(Problem statement)
Search the material below for the string "agent" and extract each line that has it.

(Available data)

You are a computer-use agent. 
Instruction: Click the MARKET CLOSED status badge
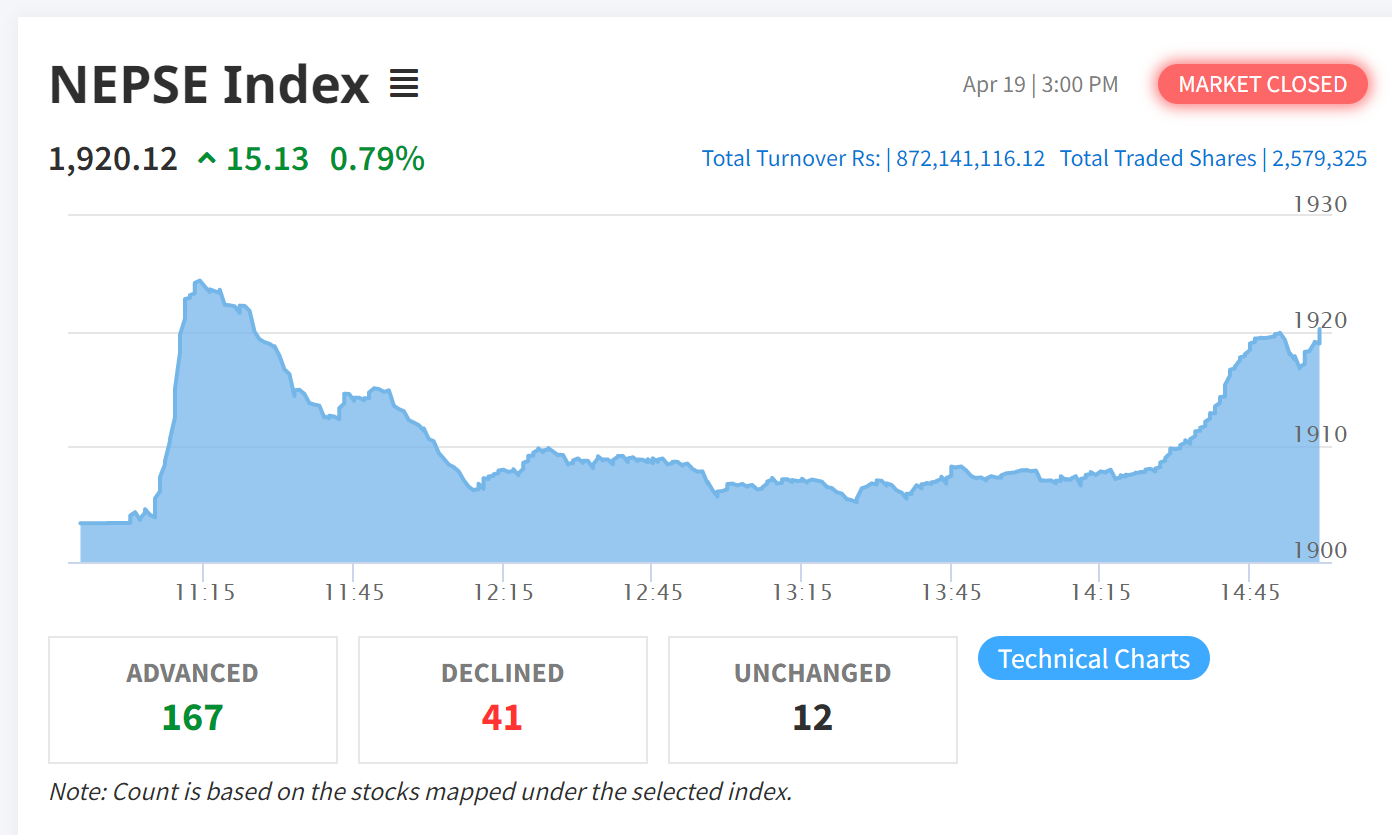point(1262,84)
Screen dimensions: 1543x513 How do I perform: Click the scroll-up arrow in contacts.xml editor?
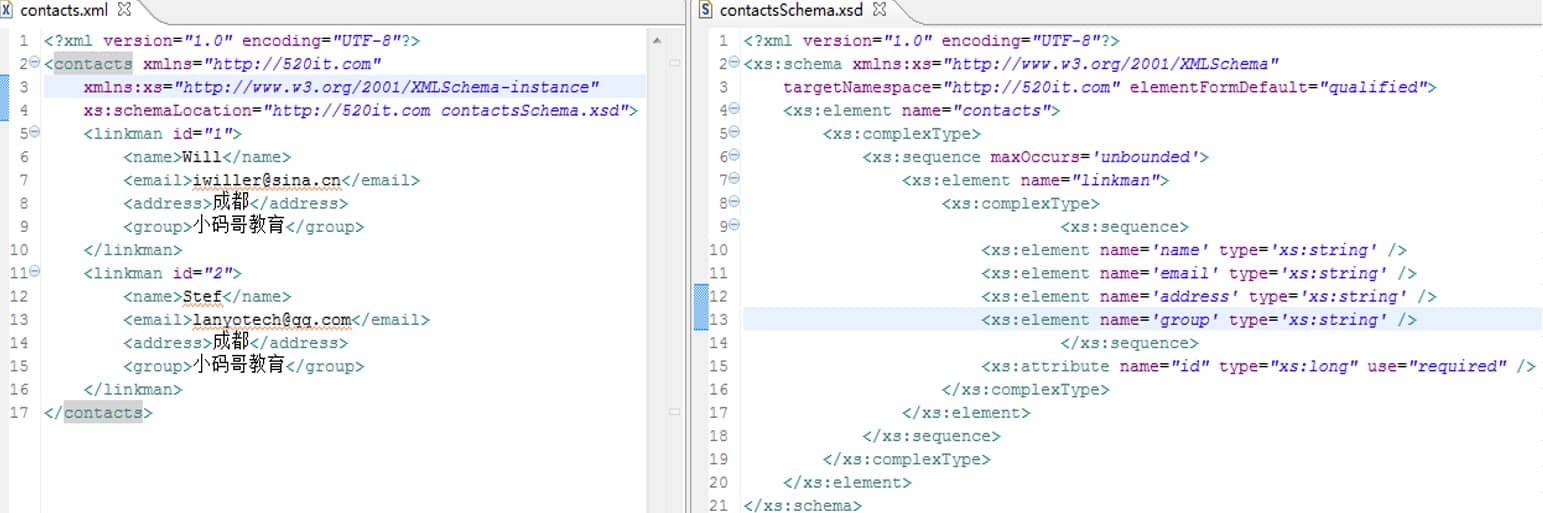[657, 41]
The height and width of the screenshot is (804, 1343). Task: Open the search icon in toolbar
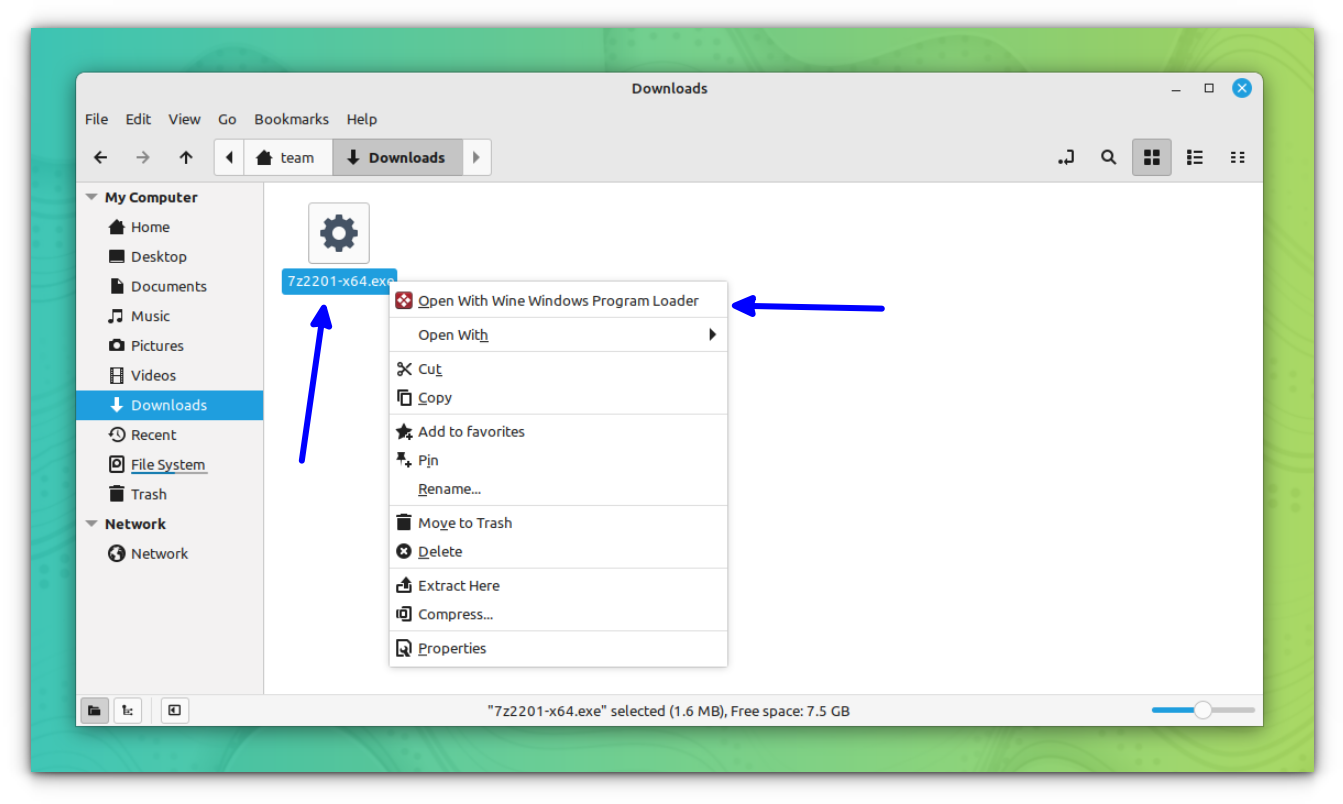1108,157
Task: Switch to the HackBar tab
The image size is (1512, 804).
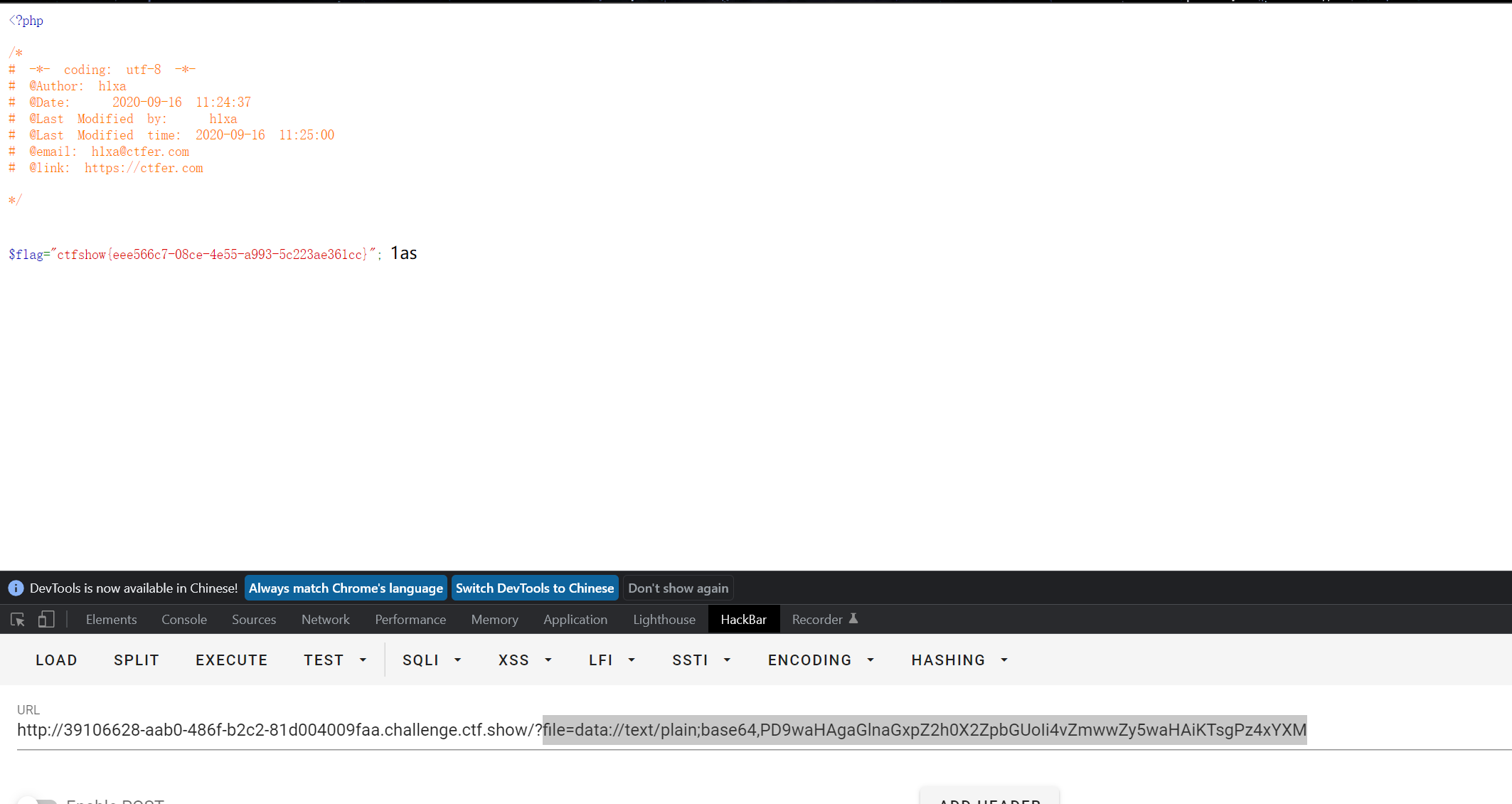Action: coord(743,619)
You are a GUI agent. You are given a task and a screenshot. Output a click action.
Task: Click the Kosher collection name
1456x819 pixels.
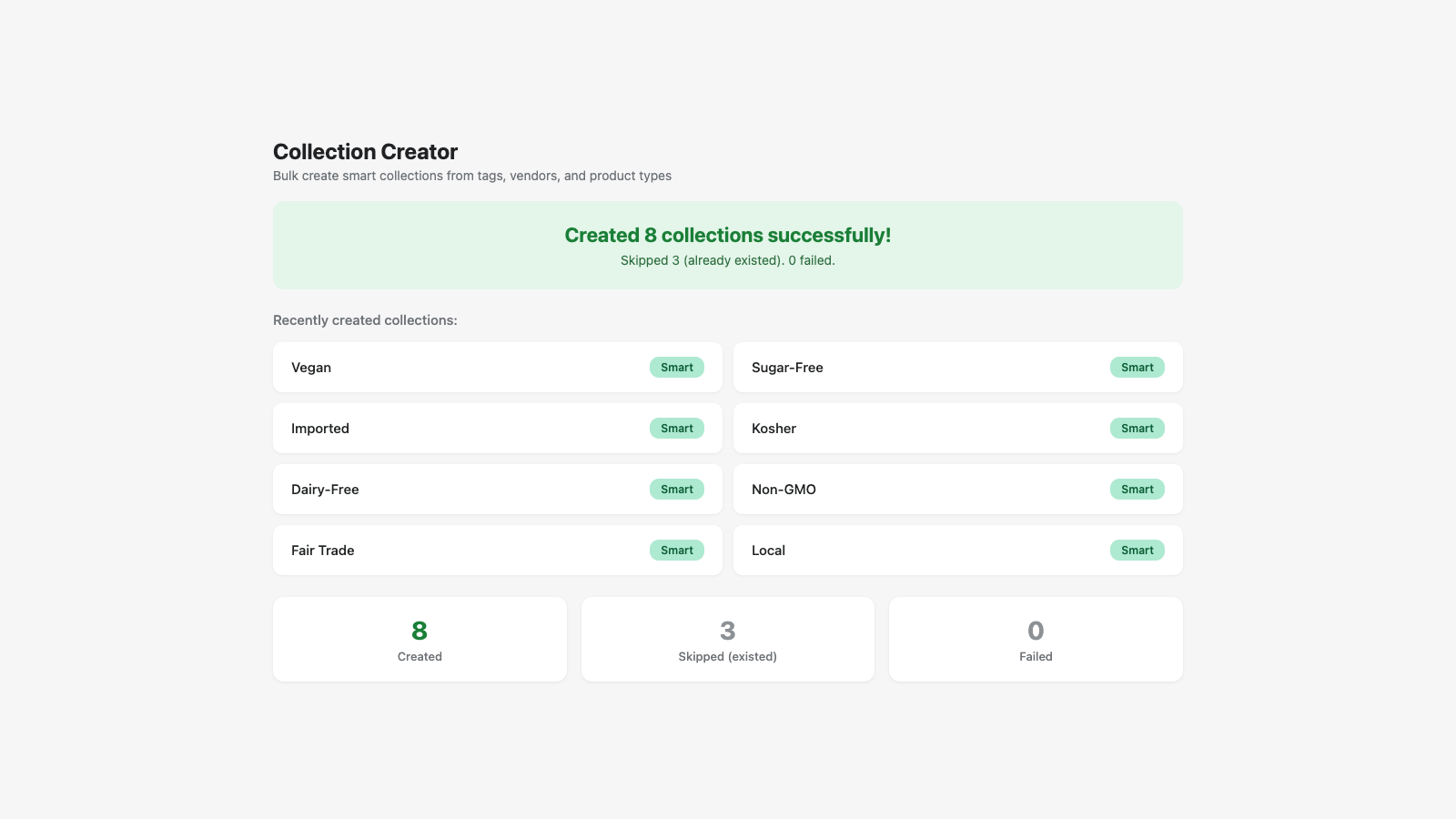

(Exercise response)
You are a computer-use agent. 
You are a GUI agent. You are given a task and a screenshot. Output a click action.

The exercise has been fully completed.